So you want to be a yogi

I once had a high school teacher tell me I am tenacious. Sounds like a good thing, right? While I suppose there are scenarios in which my persistence pays off, I think this particular person was using it as a euphemism. I think it was his polite way of saying that once I get an idea or make up my mind about something, that’s the end of that. There’s no hope of deterring me — even if jumping ship would be the safe, sane option.

Well, this weekend I put my tenacity to work and embarked on a journey to find a yoga studio. I’m mentioned my love for Zumba before, and, really, I find it hard to believe there can be anything better than leaving the dance studio profusely glistening* and temporarily deaf from the potentially dangerous — but undeniably motivating — volume of the music. (*I think it was Topanga from “Boy Meets World” who said girls don’t sweat; they glisten. I like to pretend that’s true.)

Despite my love for this loud Latin workout, I’ve decided I could use a little centering and stretching in my life as well, so I decided to give yoga a try.

I spent a good portion of my three-day weekend researching local yoga studios. I found schedules for four studios and set out to investigate.

For a Zumba girl who has gotten used to neon workout gear and high-energy instructors, stepping into yoga studios was a bit of a culture shock.
At each place I visited, there were prominent signs asking that you remove your shoes upon entering. And unlike the signs at my Zumba studio that scream, “DO NOT PARK NEXT DOOR, CHICA. YOU WILL BE TOWED,” these sings seemed to whisper, “Please, look deep into your soul, respect this space and slip of your shoes.”

Although, I discovered yogis don’t limit themselves to muted jewel tones and stoic deep breathing because this is the side of one of the buildings I visited.


Initially, I was worried I had gotten my directions mixed up and arrived at a preschool, but it turns out this studio is just owned by some light-hearted practitioners. Please excuse this woman’s immodest top. This image is no way intended to endorse such things :)

At a yet another studio, though, I met an instructor who wasn’t so light-hearted. When I entered, I bounded right up to the front desk (making sure to remove my shoes first, of course). In a bubbly, energetic voice, I asked about introductory classes, explaining I’m a yoga novice. The woman behind the desk seemed almost offended by my enthusiasm and my bright blue nail polish. (Something tells me she’s not going to love the hot pink yoga mat I just bought, either. In my defense, it was the only color Target had.)

Each place I visited seemed a bit foreign. I have feeling, though, that I may come to love yoga just as much as I love Zumba precisely because they are so different. So, namste, my friends. I’ll let you know how my first class goes.

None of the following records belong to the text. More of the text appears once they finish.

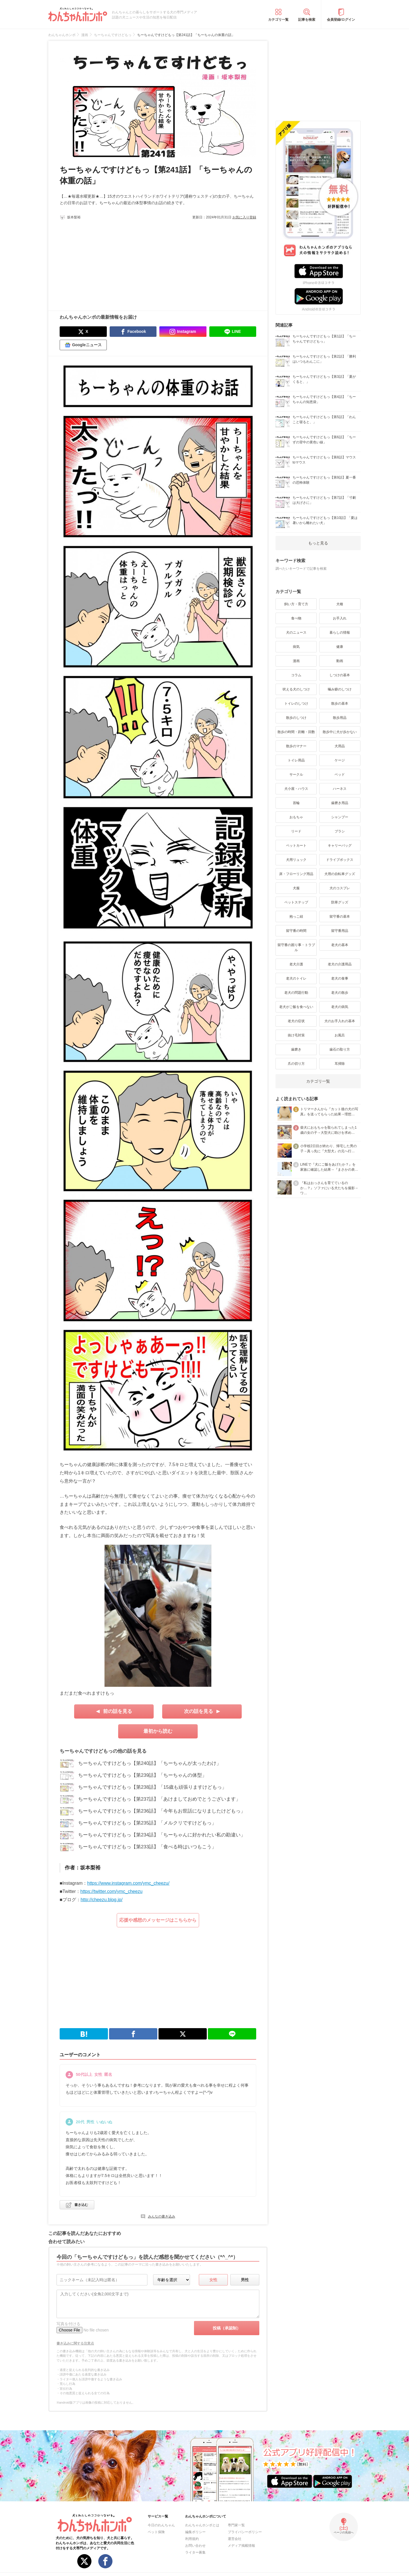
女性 (213, 2280)
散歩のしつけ (296, 718)
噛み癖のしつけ (340, 689)
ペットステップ (296, 902)
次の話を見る (198, 1711)
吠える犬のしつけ (296, 689)
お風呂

  • http://www.blogger.com/profile/05062018411671336899 Izzy

    Yoga does provide a great sense of calm. Just avoid the one Joshua does. The P90X one is ninety minutes and after an hour I completely loose my “chi” and all I can think is, “Is it over yet? I have other things that need doing in my life!” I think that is totally defeating the purpose if I end up irritated, right?

  • http://www.blogger.com/profile/13482973529958165876 Emily

    Good point! I've done yoga videos like that before. I'll try to avoid the frustration factor.

  • http://www.blogger.com/profile/09827407034310448914 Heidi Freeman

    I am certain no one needs yoga more than me. I do not like doing things that I am pathetic at? Not sure where this pride comes from but seriously how do those 60 year-old women move that way?